— start Supplied information —

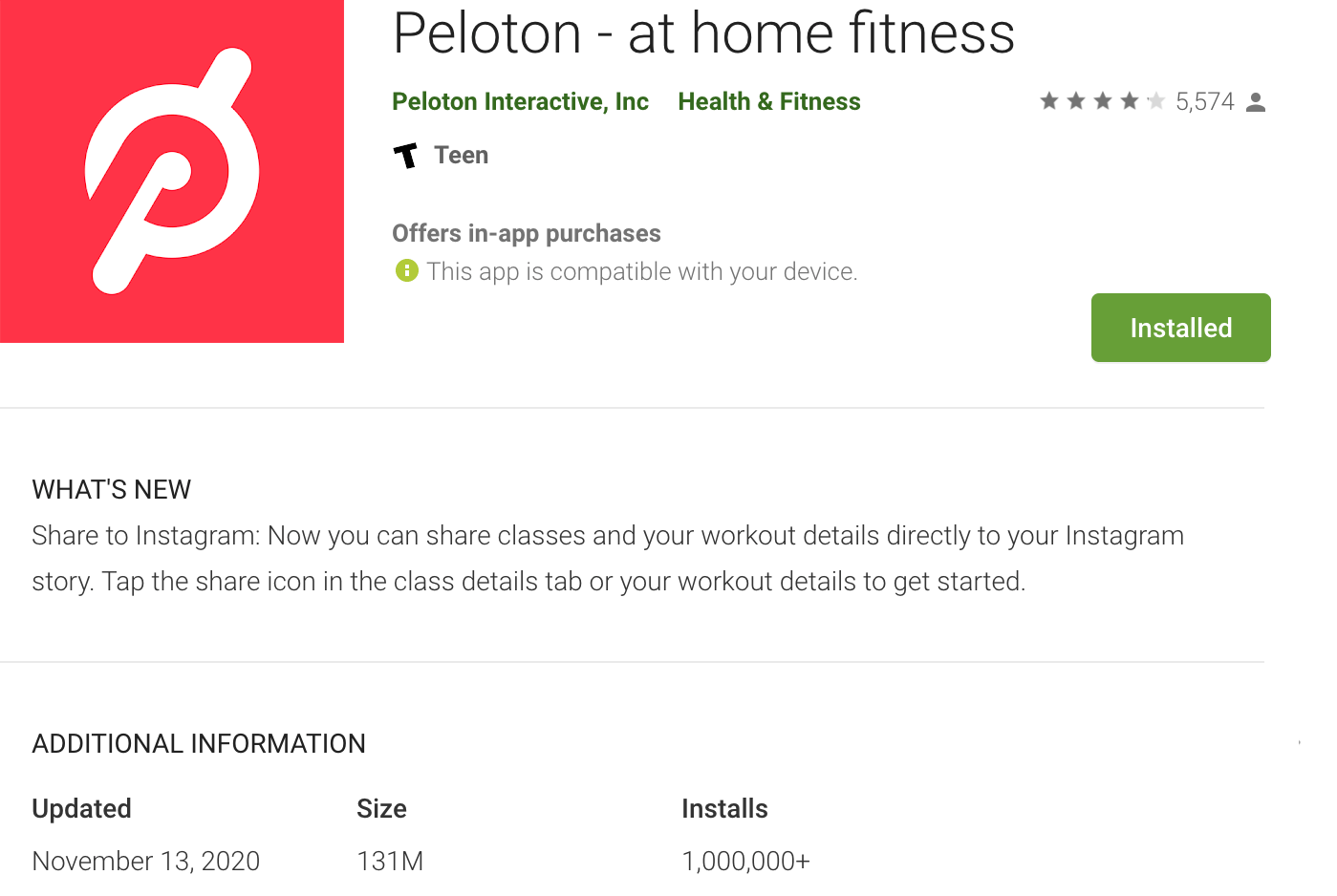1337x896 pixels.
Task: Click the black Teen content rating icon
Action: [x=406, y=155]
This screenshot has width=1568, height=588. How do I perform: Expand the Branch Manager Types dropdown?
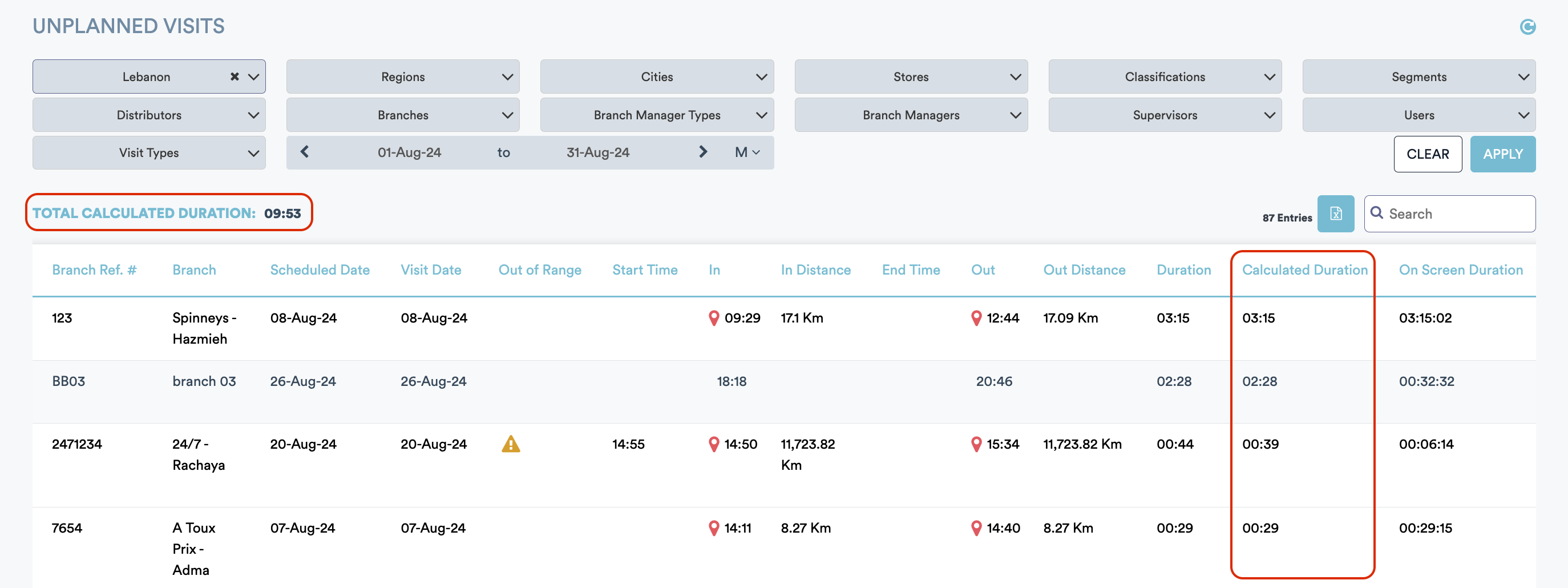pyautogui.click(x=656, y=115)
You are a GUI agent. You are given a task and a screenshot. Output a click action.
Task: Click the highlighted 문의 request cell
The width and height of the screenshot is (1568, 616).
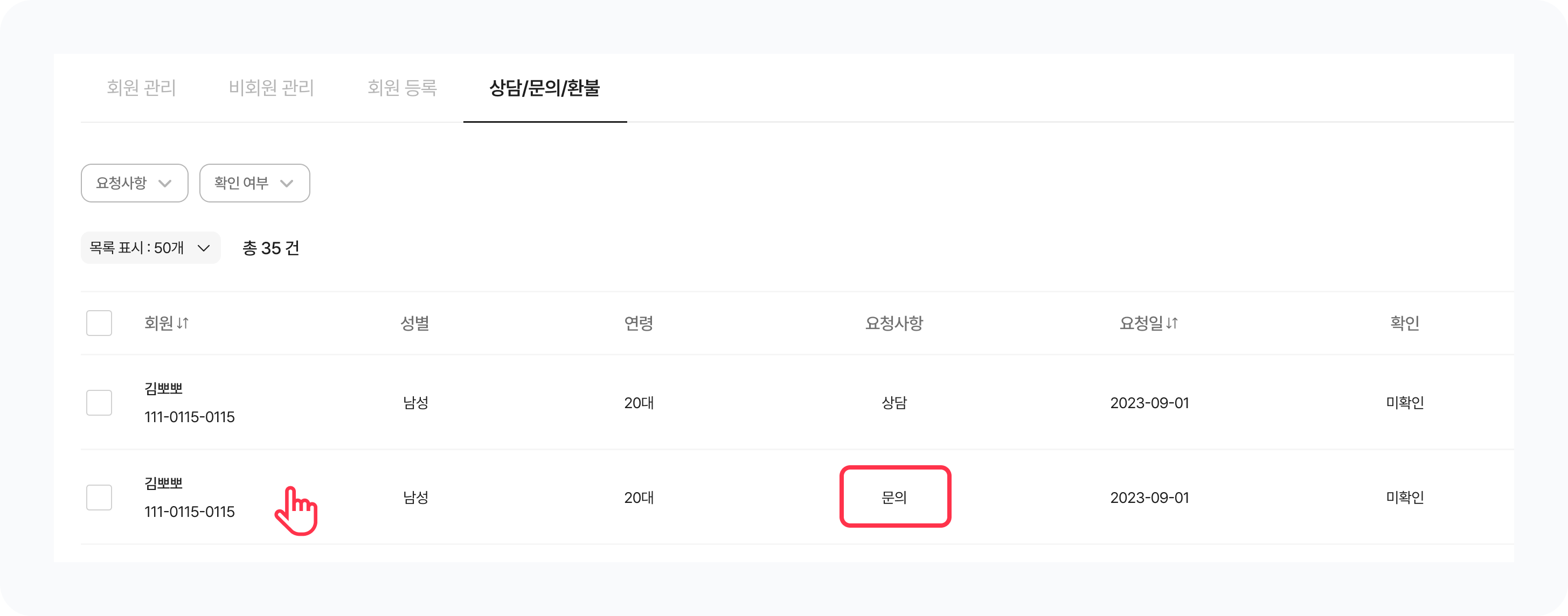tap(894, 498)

— end Supplied information —

• The exercise:
Edit the lines above by changing every "screenshot" to "screen capture", keeping everything else the same. Leave the pictures out of your answer.

• Complete answer:
1337x896 pixels.
Task: Click the black Teen content rating icon
Action: [x=406, y=155]
This screen capture has width=1568, height=588. How do I perform: Expand the Branch Manager Types dropdown?
pyautogui.click(x=656, y=115)
You are a GUI agent. You are given a task and a screen capture. Output a click action.
Task: Click the highlighted 문의 request cell
The width and height of the screen capture is (1568, 616).
tap(894, 498)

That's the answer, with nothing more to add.